(Stored dataset items)
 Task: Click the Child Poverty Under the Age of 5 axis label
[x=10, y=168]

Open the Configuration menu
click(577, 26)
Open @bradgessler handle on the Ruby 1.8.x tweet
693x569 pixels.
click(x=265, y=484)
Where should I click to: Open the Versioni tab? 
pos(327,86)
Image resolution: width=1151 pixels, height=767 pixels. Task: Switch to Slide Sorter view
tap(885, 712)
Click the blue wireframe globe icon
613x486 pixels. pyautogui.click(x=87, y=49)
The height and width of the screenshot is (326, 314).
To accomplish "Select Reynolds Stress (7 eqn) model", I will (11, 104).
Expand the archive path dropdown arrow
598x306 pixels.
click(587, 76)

» **WHAT NEEDS TO BE DONE**: Please restate every line of the records exactly.

» **EXPECTED OUTPUT**:
 Task: Click the Child Poverty Under the Age of 5 axis label
[x=10, y=168]

Open the Configuration menu
click(577, 26)
Open @bradgessler handle on the Ruby 1.8.x tweet
693x569 pixels.
click(x=265, y=484)
Where should I click to: Open the Versioni tab? 
pos(327,86)
Image resolution: width=1151 pixels, height=767 pixels. Task: Switch to Slide Sorter view
tap(885, 712)
Click the blue wireframe globe icon
613x486 pixels. pyautogui.click(x=87, y=49)
The height and width of the screenshot is (326, 314).
To accomplish "Select Reynolds Stress (7 eqn) model", I will (11, 104).
Expand the archive path dropdown arrow
598x306 pixels.
click(587, 76)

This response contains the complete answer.